___ SOURCE INFORMATION ___

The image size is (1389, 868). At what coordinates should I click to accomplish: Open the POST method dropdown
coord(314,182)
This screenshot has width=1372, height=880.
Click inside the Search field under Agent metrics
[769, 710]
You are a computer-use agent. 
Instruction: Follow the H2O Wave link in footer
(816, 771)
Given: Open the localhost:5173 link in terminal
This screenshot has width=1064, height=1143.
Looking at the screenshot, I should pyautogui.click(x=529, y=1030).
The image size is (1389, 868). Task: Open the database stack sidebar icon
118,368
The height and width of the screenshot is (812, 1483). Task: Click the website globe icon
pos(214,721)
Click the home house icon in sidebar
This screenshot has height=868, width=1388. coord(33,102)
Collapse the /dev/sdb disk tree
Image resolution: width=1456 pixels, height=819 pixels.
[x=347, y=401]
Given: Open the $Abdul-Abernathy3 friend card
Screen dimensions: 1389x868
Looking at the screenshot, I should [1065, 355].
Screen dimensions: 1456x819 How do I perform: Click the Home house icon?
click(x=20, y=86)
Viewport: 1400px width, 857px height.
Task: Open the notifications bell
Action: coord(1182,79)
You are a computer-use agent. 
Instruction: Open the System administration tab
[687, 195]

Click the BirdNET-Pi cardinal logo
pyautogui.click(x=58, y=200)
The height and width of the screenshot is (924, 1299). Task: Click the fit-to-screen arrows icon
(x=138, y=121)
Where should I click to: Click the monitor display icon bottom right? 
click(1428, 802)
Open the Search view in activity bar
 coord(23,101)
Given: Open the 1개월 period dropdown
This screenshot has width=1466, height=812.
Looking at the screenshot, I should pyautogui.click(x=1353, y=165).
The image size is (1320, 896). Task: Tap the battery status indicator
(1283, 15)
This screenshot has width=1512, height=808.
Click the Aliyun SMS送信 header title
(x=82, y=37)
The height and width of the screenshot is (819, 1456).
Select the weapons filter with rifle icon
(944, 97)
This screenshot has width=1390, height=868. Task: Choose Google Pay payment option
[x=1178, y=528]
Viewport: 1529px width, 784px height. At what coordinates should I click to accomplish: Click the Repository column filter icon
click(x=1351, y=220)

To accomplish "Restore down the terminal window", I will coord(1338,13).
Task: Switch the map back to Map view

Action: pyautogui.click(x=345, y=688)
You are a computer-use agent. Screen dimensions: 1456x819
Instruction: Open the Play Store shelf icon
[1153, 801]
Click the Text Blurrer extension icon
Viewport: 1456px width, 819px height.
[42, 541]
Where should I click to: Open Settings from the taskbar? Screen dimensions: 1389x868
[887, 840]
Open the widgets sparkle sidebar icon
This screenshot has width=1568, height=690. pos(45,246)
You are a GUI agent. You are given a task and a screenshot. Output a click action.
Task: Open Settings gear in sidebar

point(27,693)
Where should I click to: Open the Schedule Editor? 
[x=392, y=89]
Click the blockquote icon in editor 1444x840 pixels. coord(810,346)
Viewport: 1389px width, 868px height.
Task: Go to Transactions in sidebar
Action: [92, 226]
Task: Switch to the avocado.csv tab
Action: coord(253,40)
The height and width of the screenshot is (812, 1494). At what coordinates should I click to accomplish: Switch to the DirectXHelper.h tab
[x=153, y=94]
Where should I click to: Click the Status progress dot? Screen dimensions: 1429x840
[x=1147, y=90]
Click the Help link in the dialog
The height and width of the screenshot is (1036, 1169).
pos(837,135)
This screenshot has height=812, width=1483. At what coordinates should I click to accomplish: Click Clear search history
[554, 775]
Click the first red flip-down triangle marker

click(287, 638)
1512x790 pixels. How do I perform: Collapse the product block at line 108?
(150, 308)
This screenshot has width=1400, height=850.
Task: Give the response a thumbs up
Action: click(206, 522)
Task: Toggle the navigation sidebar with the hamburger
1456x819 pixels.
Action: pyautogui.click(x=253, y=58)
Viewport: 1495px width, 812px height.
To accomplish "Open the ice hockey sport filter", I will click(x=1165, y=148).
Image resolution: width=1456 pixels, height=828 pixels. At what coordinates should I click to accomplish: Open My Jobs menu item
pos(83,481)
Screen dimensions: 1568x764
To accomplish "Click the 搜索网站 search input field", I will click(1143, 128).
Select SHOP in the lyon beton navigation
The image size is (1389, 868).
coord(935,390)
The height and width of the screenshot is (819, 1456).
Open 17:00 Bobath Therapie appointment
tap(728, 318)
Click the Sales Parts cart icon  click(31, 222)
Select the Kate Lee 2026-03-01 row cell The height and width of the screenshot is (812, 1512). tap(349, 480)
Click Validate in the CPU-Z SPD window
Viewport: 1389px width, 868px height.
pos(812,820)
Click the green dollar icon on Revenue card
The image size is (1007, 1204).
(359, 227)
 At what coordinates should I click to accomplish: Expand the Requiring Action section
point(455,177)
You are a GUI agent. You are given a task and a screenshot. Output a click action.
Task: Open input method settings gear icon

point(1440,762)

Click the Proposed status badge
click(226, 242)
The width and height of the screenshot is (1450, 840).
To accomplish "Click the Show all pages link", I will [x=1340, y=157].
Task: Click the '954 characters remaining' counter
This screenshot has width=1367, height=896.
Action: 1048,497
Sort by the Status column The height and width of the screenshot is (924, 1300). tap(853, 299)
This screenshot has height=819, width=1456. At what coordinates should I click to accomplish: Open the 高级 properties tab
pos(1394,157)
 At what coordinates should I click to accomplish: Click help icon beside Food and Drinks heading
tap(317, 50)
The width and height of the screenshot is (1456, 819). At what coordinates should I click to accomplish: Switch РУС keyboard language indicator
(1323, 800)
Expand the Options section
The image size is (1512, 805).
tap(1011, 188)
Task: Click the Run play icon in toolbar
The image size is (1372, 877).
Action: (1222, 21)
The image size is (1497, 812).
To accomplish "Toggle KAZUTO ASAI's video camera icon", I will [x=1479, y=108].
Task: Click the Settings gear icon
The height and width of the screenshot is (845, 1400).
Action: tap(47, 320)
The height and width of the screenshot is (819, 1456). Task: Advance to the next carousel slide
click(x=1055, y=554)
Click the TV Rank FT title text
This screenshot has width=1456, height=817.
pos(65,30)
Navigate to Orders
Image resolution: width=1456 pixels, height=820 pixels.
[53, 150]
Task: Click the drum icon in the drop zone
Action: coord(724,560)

___

WHAT YOU WILL DO - Copy the records above exactly, leaving nothing out.

YOUR RESPONSE -
The image size is (1389, 868). At what coordinates should I click to accomplish: Open the POST method dropdown
coord(314,182)
This screenshot has width=1372, height=880.
Click inside the Search field under Agent metrics
[769, 710]
You are a computer-use agent. 
Instruction: Follow the H2O Wave link in footer
(816, 771)
Given: Open the localhost:5173 link in terminal
This screenshot has width=1064, height=1143.
Looking at the screenshot, I should pyautogui.click(x=529, y=1030).
The image size is (1389, 868). Task: Open the database stack sidebar icon
118,368
The height and width of the screenshot is (812, 1483). Task: Click the website globe icon
pos(214,721)
Click the home house icon in sidebar
This screenshot has height=868, width=1388. coord(33,102)
Collapse the /dev/sdb disk tree
Image resolution: width=1456 pixels, height=819 pixels.
[x=347, y=401]
Given: Open the $Abdul-Abernathy3 friend card
Screen dimensions: 1389x868
Looking at the screenshot, I should [1065, 355].
Screen dimensions: 1456x819 How do I perform: Click the Home house icon?
click(x=20, y=86)
Viewport: 1400px width, 857px height.
Task: Open the notifications bell
Action: coord(1182,79)
You are a computer-use agent. 
Instruction: Open the System administration tab
[687, 195]

Click the BirdNET-Pi cardinal logo
pyautogui.click(x=58, y=200)
The height and width of the screenshot is (924, 1299). Task: Click the fit-to-screen arrows icon
(x=138, y=121)
Where should I click to: Click the monitor display icon bottom right? 
click(1428, 802)
Open the Search view in activity bar
 coord(23,101)
Given: Open the 1개월 period dropdown
This screenshot has width=1466, height=812.
Looking at the screenshot, I should pyautogui.click(x=1353, y=165).
The image size is (1320, 896). Task: Tap the battery status indicator
(1283, 15)
This screenshot has width=1512, height=808.
Click the Aliyun SMS送信 header title
(x=82, y=37)
The height and width of the screenshot is (819, 1456).
Select the weapons filter with rifle icon
(944, 97)
This screenshot has width=1390, height=868. Task: Choose Google Pay payment option
[x=1178, y=528]
Viewport: 1529px width, 784px height. At what coordinates should I click to accomplish: Click the Repository column filter icon
click(x=1351, y=220)

To accomplish "Restore down the terminal window", I will coord(1338,13).
Task: Switch the map back to Map view

Action: pyautogui.click(x=345, y=688)
You are a computer-use agent. Screen dimensions: 1456x819
Instruction: Open the Play Store shelf icon
[1153, 801]
Click the Text Blurrer extension icon
Viewport: 1456px width, 819px height.
[42, 541]
Where should I click to: Open Settings from the taskbar? Screen dimensions: 1389x868
[887, 840]
Open the widgets sparkle sidebar icon
This screenshot has width=1568, height=690. pos(45,246)
You are a GUI agent. You are given a task and a screenshot. Output a click action.
Task: Open Settings gear in sidebar

point(27,693)
Where should I click to: Open the Schedule Editor? 
[x=392, y=89]
Click the blockquote icon in editor 1444x840 pixels. coord(810,346)
Viewport: 1389px width, 868px height.
Task: Go to Transactions in sidebar
Action: [92, 226]
Task: Switch to the avocado.csv tab
Action: coord(253,40)
The height and width of the screenshot is (812, 1494). At what coordinates should I click to accomplish: Switch to the DirectXHelper.h tab
[x=153, y=94]
Where should I click to: Click the Status progress dot? Screen dimensions: 1429x840
[x=1147, y=90]
Click the Help link in the dialog
The height and width of the screenshot is (1036, 1169).
pos(837,135)
This screenshot has height=812, width=1483. At what coordinates should I click to accomplish: Click Clear search history
[554, 775]
Click the first red flip-down triangle marker

click(287, 638)
1512x790 pixels. How do I perform: Collapse the product block at line 108?
(150, 308)
This screenshot has width=1400, height=850.
Task: Give the response a thumbs up
Action: click(206, 522)
Task: Toggle the navigation sidebar with the hamburger
1456x819 pixels.
Action: pyautogui.click(x=253, y=58)
Viewport: 1495px width, 812px height.
To accomplish "Open the ice hockey sport filter", I will click(x=1165, y=148).
Image resolution: width=1456 pixels, height=828 pixels. At what coordinates should I click to accomplish: Open My Jobs menu item
pos(83,481)
Screen dimensions: 1568x764
To accomplish "Click the 搜索网站 search input field", I will click(1143, 128).
Select SHOP in the lyon beton navigation
The image size is (1389, 868).
coord(935,390)
The height and width of the screenshot is (819, 1456).
Open 17:00 Bobath Therapie appointment
tap(728, 318)
Click the Sales Parts cart icon  click(31, 222)
Select the Kate Lee 2026-03-01 row cell The height and width of the screenshot is (812, 1512). tap(349, 480)
Click Validate in the CPU-Z SPD window
Viewport: 1389px width, 868px height.
pos(812,820)
Click the green dollar icon on Revenue card
The image size is (1007, 1204).
(359, 227)
 At what coordinates should I click to accomplish: Expand the Requiring Action section
point(455,177)
You are a GUI agent. You are given a task and a screenshot. Output a click action.
Task: Open input method settings gear icon

point(1440,762)

Click the Proposed status badge
click(226, 242)
The width and height of the screenshot is (1450, 840).
To accomplish "Click the Show all pages link", I will [x=1340, y=157].
Task: Click the '954 characters remaining' counter
This screenshot has width=1367, height=896.
Action: 1048,497
Sort by the Status column The height and width of the screenshot is (924, 1300). tap(853, 299)
This screenshot has height=819, width=1456. At what coordinates should I click to accomplish: Open the 高级 properties tab
pos(1394,157)
 At what coordinates should I click to accomplish: Click help icon beside Food and Drinks heading
tap(317, 50)
The width and height of the screenshot is (1456, 819). At what coordinates should I click to accomplish: Switch РУС keyboard language indicator
(1323, 800)
Expand the Options section
The image size is (1512, 805).
tap(1011, 188)
Task: Click the Run play icon in toolbar
The image size is (1372, 877).
Action: (1222, 21)
The image size is (1497, 812).
To accomplish "Toggle KAZUTO ASAI's video camera icon", I will [x=1479, y=108].
Task: Click the Settings gear icon
The height and width of the screenshot is (845, 1400).
Action: tap(47, 320)
The height and width of the screenshot is (819, 1456). Task: Advance to the next carousel slide
click(x=1055, y=554)
Click the TV Rank FT title text
This screenshot has width=1456, height=817.
pos(65,30)
Navigate to Orders
Image resolution: width=1456 pixels, height=820 pixels.
[53, 150]
Task: Click the drum icon in the drop zone
Action: coord(724,560)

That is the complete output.